Extract from ABC News
South Africa has told judges at the United Nations' International Court of Justice (ICJ) that Israel is committing genocide in Gaza.
Key points:
- South Africa has told the UN's top court that Israel is committing genocide in Gaza
- Israel has vehemently denied the allegation
- South African lawyers are asking the court to order a halt to Israel's military operation
In its opening remarks in a landmark case at The Hague, South Africa pleaded with the court to urgently order Israel to halt its military operation in the Palestinian enclave.
"Israel has a genocidal intent against the Palestinians in Gaza," Tembeka Ngcukaitobi, an advocate of the High Court of South Africa, told the court.
"That is evident from the way in which this military attack is being conducted," he said.
"The intent to destroy Gaza has been nurtured at the highest level of state."
Israel has vehemently rejected the accusations of genocide, calling them baseless and accusing Pretoria of playing "advocate of the devil" for Hamas.
Israeli Prime Minister Benjamin Netanyahu said the court had been presented with hypocrisy and lies.
"Today we saw an upside-down world. Israel is accused of genocide while it is fighting against genocide," he said in a statement.
"Israel is fighting murderous terrorists who carried out crimes against humanity: They slaughtered, they raped, they burned, they dismembered, they beheaded — children, women, elderly, young men and women," he said.
The 1948 Genocide Convention defines genocide as "acts committed with intent to destroy, in whole or in part, a national, ethnical, racial or religious group".
South Africa points to Israel's sustained bombing campaign that has killed over 23,000 people in the small, densely populated Gaza Strip, according to health authorities in the Hamas-run territory.
"Every day, there is mounting, irreparable loss of life, property, dignity, and humanity for the Palestinian people," said Adila Hassim, another South African High Court advocate.

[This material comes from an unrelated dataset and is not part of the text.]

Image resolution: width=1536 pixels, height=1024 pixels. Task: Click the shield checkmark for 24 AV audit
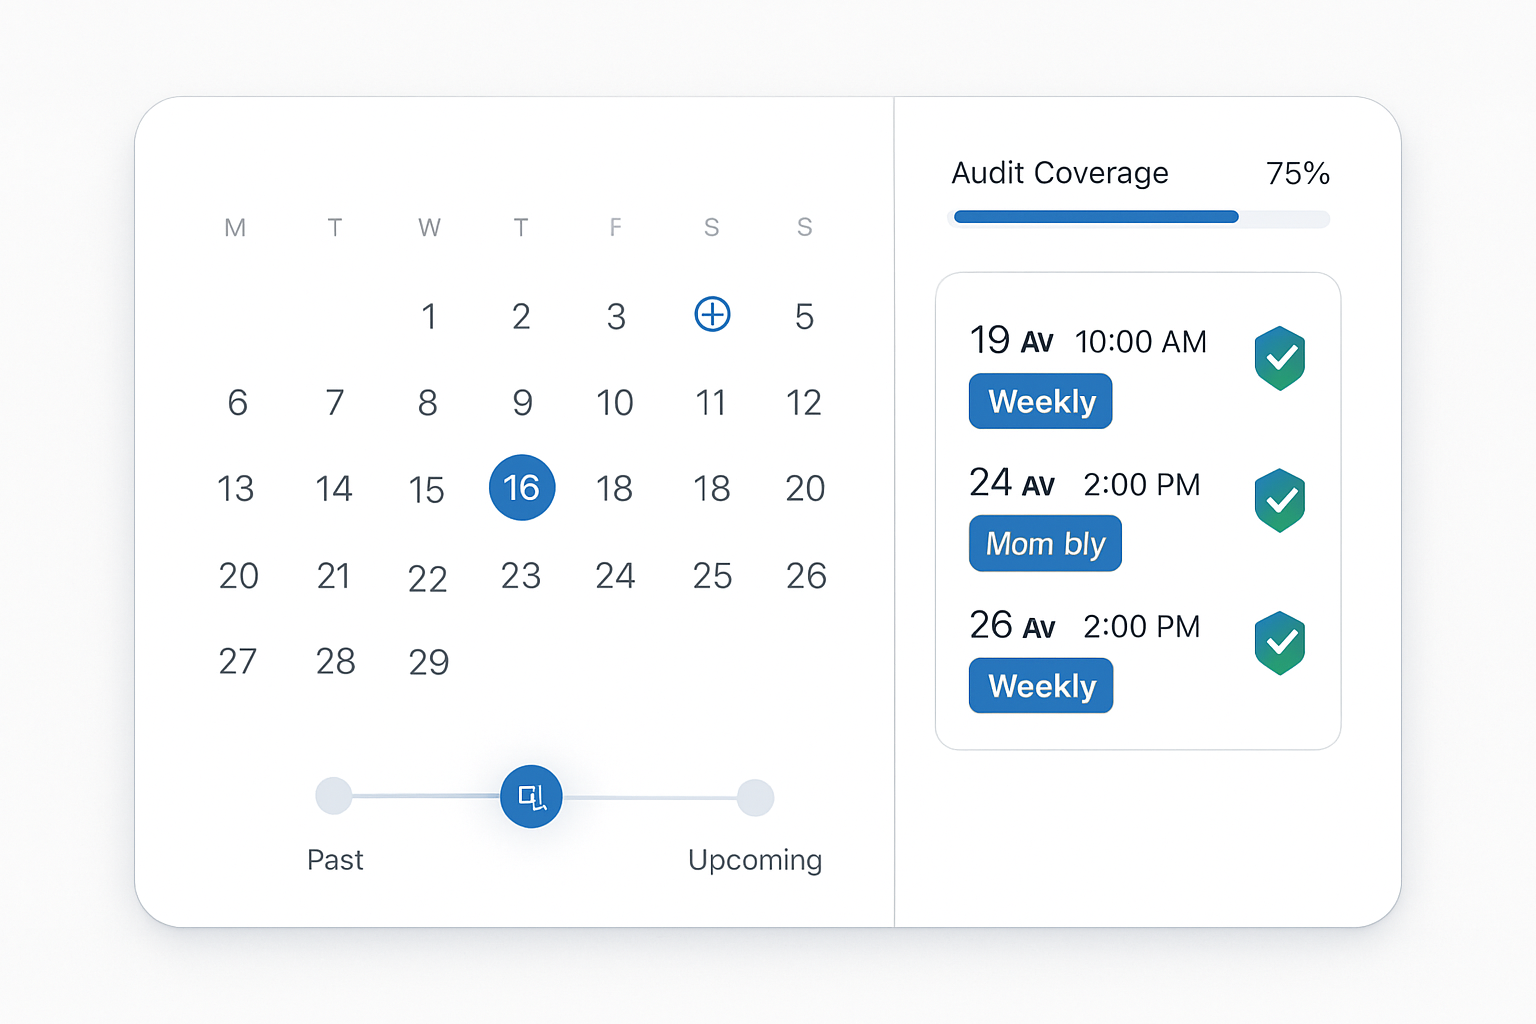tap(1280, 500)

South African Justice Minister Ronald Lamola said South Africa condemned Hamas's October 7 assault on Israeli civilians, but added that any attack, even one involving atrocious crimes, was not a justification for violations of the Genocide Convention.
Post-apartheid South Africa has long defended the Palestinian cause, a relationship forged when the African National Congress's struggle against white-minority rule was cheered on by Yasser Arafat's Palestine Liberation Organization.

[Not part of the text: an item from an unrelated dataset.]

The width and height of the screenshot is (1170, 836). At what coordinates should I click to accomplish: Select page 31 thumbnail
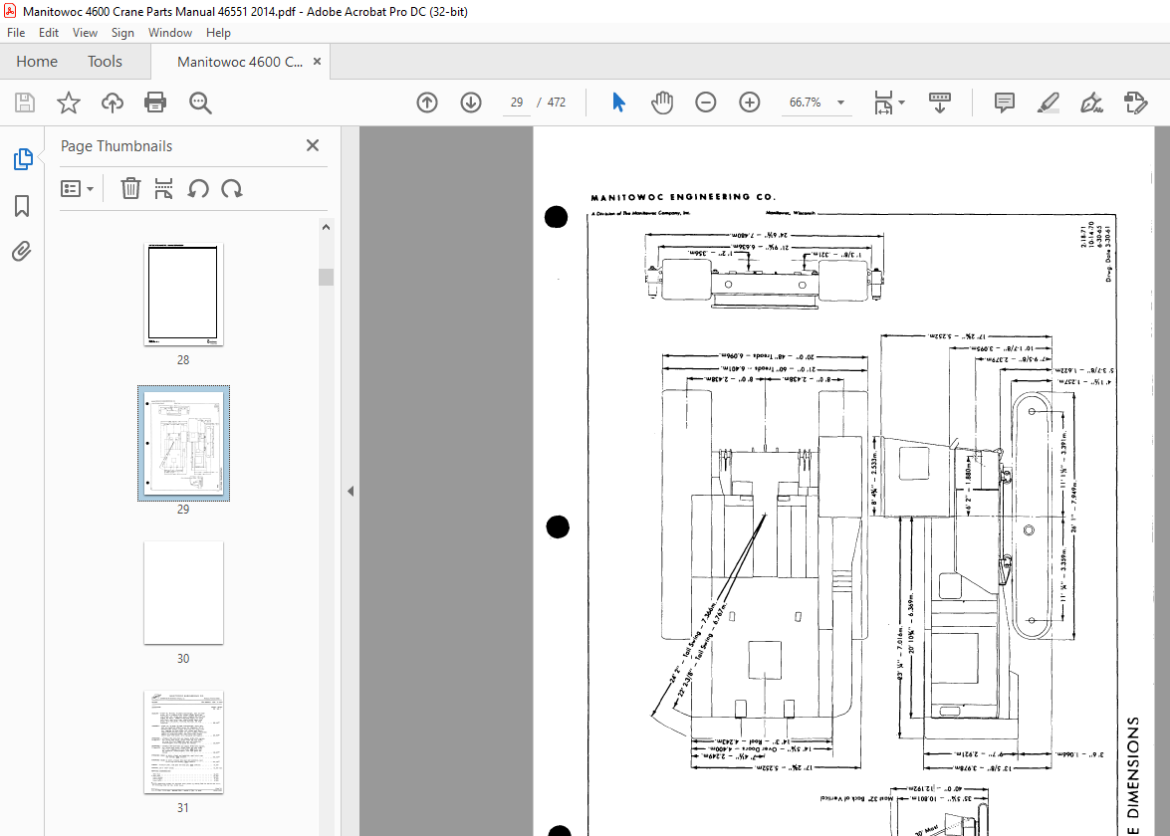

The ICJ is hearing South Africa's arguments on Thursday and Israel's response to the allegations on Friday.
It is expected to rule on possible emergency measures later this month.

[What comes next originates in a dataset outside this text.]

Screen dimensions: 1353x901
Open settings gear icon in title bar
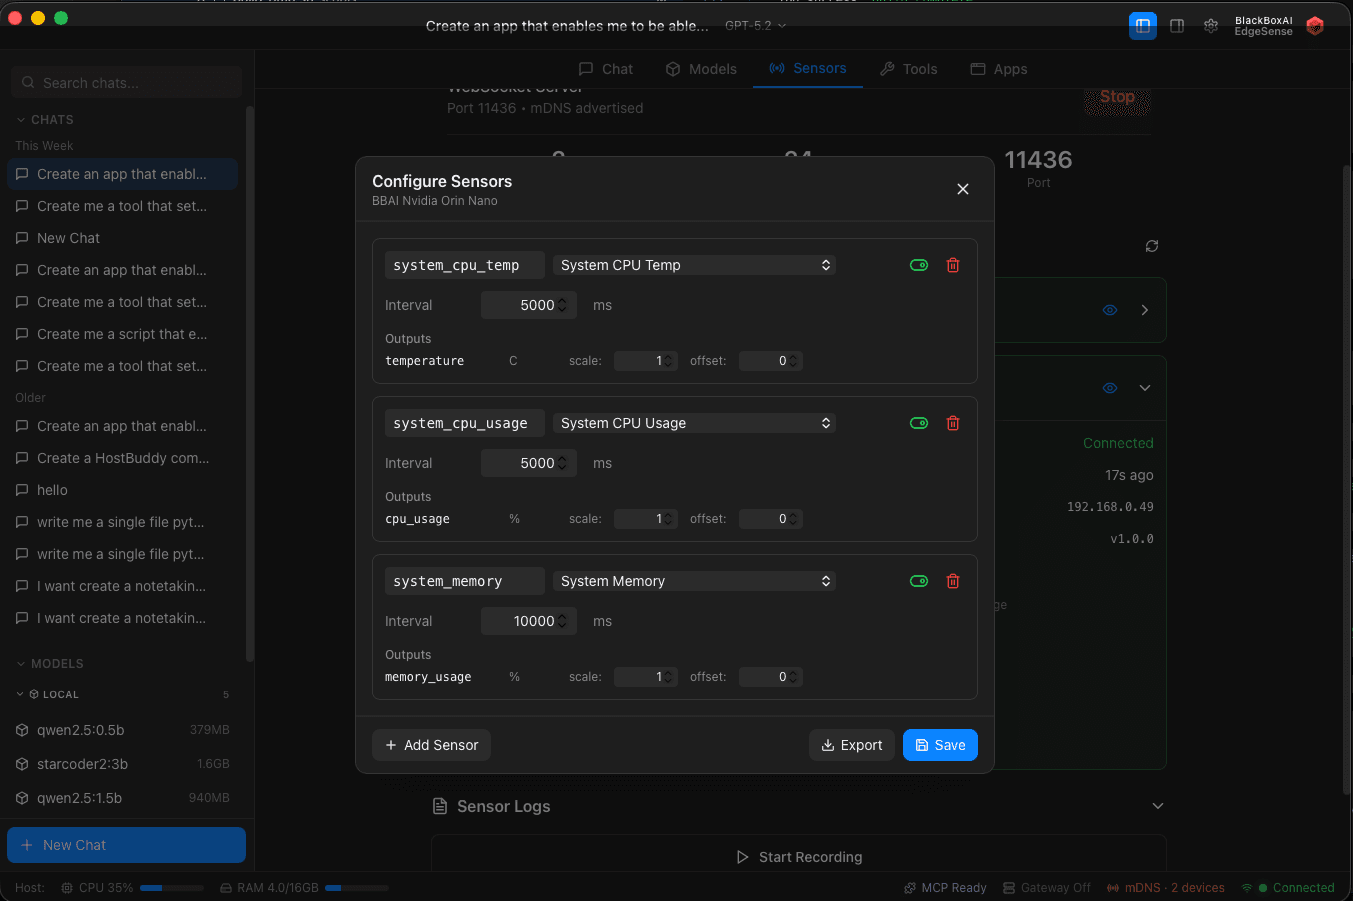(1211, 26)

Proceedings could take years
The court will not rule at that time on the genocide allegations — those proceedings could take years.
The ICJ's decisions are also final and without appeal — but the court has no way to enforce them.
With the politically charged case attracting global attention, supporters of both sides of the case planned marches and rallies in The Hague.
Thousands of pro-Israel protesters marched in freezing temperatures in the city centre early on Thursday, carrying Israeli and Dutch flags and posters with images of people taken hostage by Hamas.
A heavy police presence made sure the pro-Israel march and a pro-Palestinian march, with red-and-green coloured smoke symbolising the Palestinian flag, were kept separate.
Gabi Patlis, a native of Tel Aviv who now lives in the Netherlands, said it was painful to hear Israel accused of genocide.
"Especially after 7 October — we were the ones that were attacked," he said at the rally.
Israeli forces launched their offensive after Hamas fighters carried out a brutal attack across the border in what became the deadliest day in Israel's 75-year history.
Since then, the offensive has laid waste to much of the heavily built-up territory, and nearly all its 2.3 million people have been driven from their homes at least once, causing a humanitarian catastrophe.
Israeli Prime Minister Benjamin Netanyahu said on social media platform X: "I want to make a few points absolutely clear: Israel has no intention of permanently occupying Gaza or displacing its civilian population."
Israel, US dismiss case's merits
Israel has said it is waging war against Palestinian militants, not the Palestinian people.
US Secretary of State Antony Blinken dismissed the case as "meritless" during a visit to Tel Aviv on Tuesday.
"It is particularly galling, given that those who are attacking Israel — Hamas, Hezbollah, the Houthis, as well as their supporter Iran — continue to call for the annihilation of Israel and the mass murder of Jews," he said.
The ICJ, sometimes known as the World Court, rules on disputes between nations, but has never judged a country to be responsible for genocide.
The closest it came was in 2007 when it ruled that Serbia "violated the obligation to prevent genocide" in the July 1995 massacre by Bosnian Serb forces of more than 8,000 Muslim men and boys in the Bosnian enclave of Srebrenica.
In its court filings, South Africa cites Israel's failure to provide food, water, medicine and other essential assistance to Gaza, where Hamas seized power in 2007, two years after Israel ended a 38-year occupation of the enclave.
Hamas official Sami Abu Zuhri told the Reuters news agency that the group was following the ICJ proceedings with great interest.
"Justice is going to be tested today," he said.
"We urge the court to reject all pressure and take a decision to criminalise the Israeli occupation and stop the aggression on Gaza."